WHO ARE WE ANYMORE?
Hugh Hewitt > Blog
Saturday, March 14, 2026
After the Gulf War, America was proud to be American and that we had beaten back the bad guys. In the ensuing years we were treated to a number of movies that celebrated our military, its capabilities and the fact that America was on the side of good. Among those films was Air Force One in 1997. Starring Harrison Ford as POTUS, the film was the story of Air Force One being hijacked and the President and family held hostage in an effort to free a truly bad guy that the administration had helped wrangle. It is just the right mix of personal (with his family involvement), politics (with the story of defiance of administration policy) and good v evil. I happened upon it late this morning and my reaction was quite unexpected.
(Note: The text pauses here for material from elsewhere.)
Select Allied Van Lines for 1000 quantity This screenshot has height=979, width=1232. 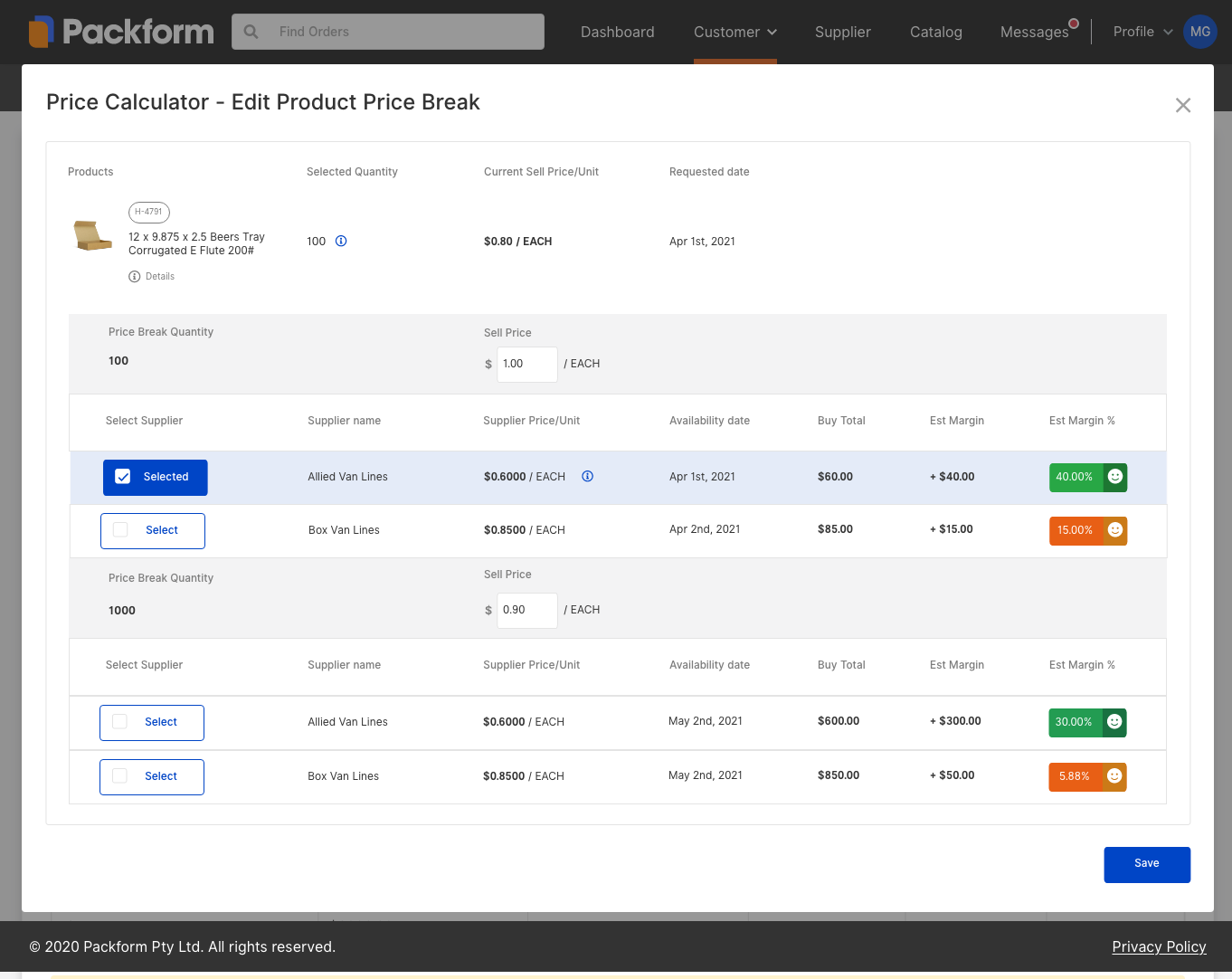click(x=120, y=722)
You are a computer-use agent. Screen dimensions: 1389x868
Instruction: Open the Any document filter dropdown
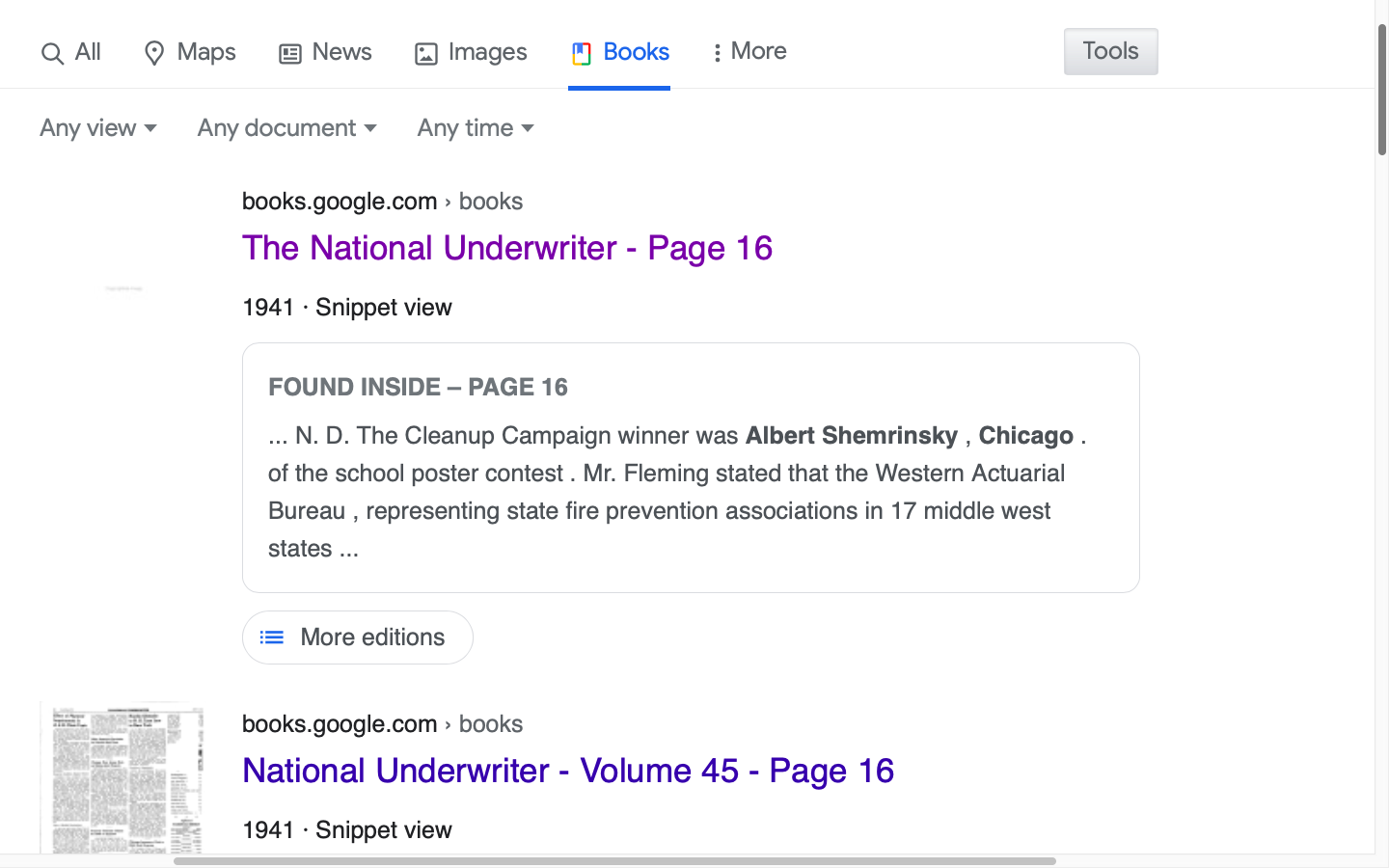pyautogui.click(x=286, y=127)
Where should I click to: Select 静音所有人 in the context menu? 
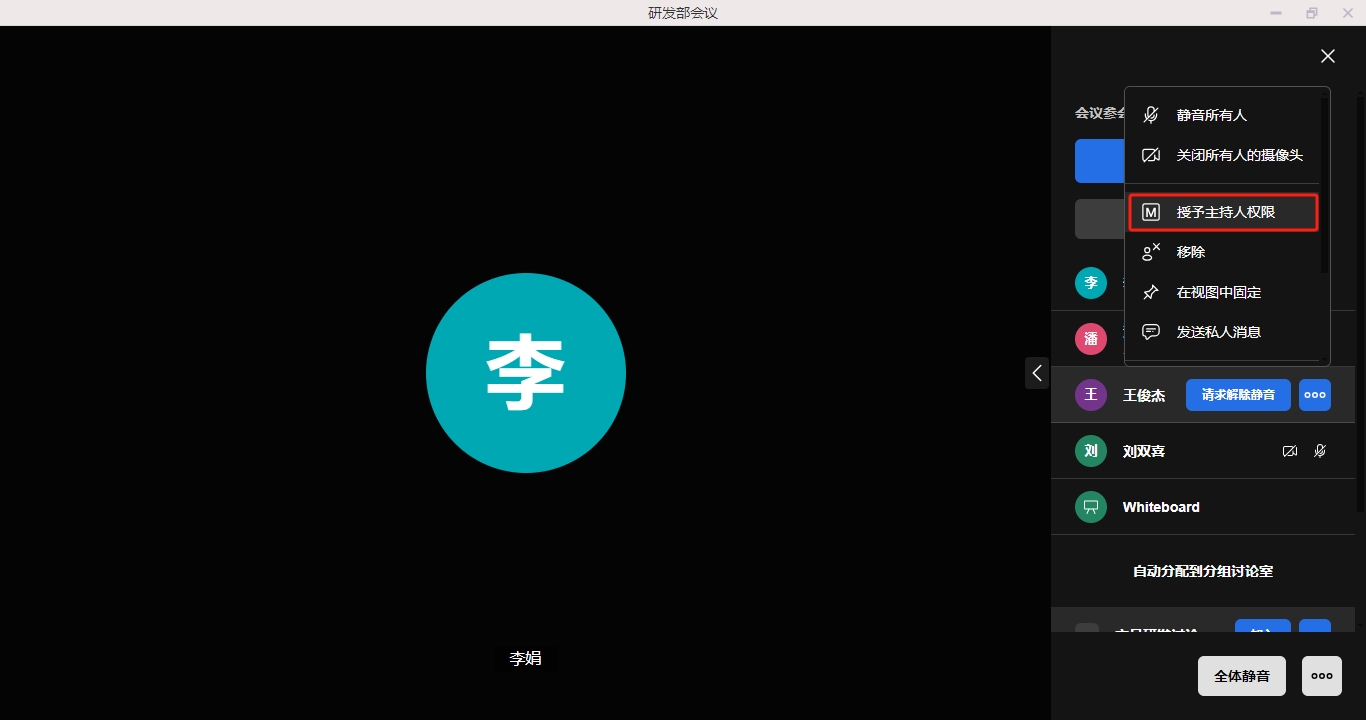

Predicate acknowledgement: If you read my post this morning then you know I am dealing with pain and related heavy pain meds. No doubt that contributed to my reaction to watching the film. But what those meds do is remove inhibition, not create emotion. My reaction to that film was, I think, genuine, if uncontrolled. I cried and I cried – tears of mourning and grief.
It was as if some thirty years removed from that movie I was in an entirely different country, and I grieved deeply the loss of the one the film represented. I thought of the current conflict in which we are involved. We are engaged with nothing short of mass murderous evil with an immense dose of Jew hatred thrown in just to sweeten the pot. This war is not just right, it’s righteous. We should be, like we were post 9-11, riding around with flags waving from our car windows, proud to be Americans fighting for what is right.
We are fighting this war with greater precision that any other war in history, We can hit this building full of bad guys and leave the one sharing a common wall full of good guys standing. Collateral damage, while always possible, is the lowest possibility we have seen since warfare was conducted on designated battlefields with hand thrown weapons only. Yet we hang our heads in shame as if we as guilty of mass murder as they are.
Our media seeks only faults in the battle and never mentions the countless victories.
It is as if we hate our own nation, and that is why I grieve. We are not perfect, no person or nation is. But it is also rare that we are afforded an opportunity where we are so clearly right. This is one of those rare opportunities. The destruction of the Islamic Republic of Iran can only result in good – and we are doing just that. Whatever goes wrong in this war, whatever bad thing may happen as a result of it, it will be better than the continued existence of that murderous pestilence on our planet.
And so I mourn, We have no vision of what is good and righteous anymore. Such is a grievous loss.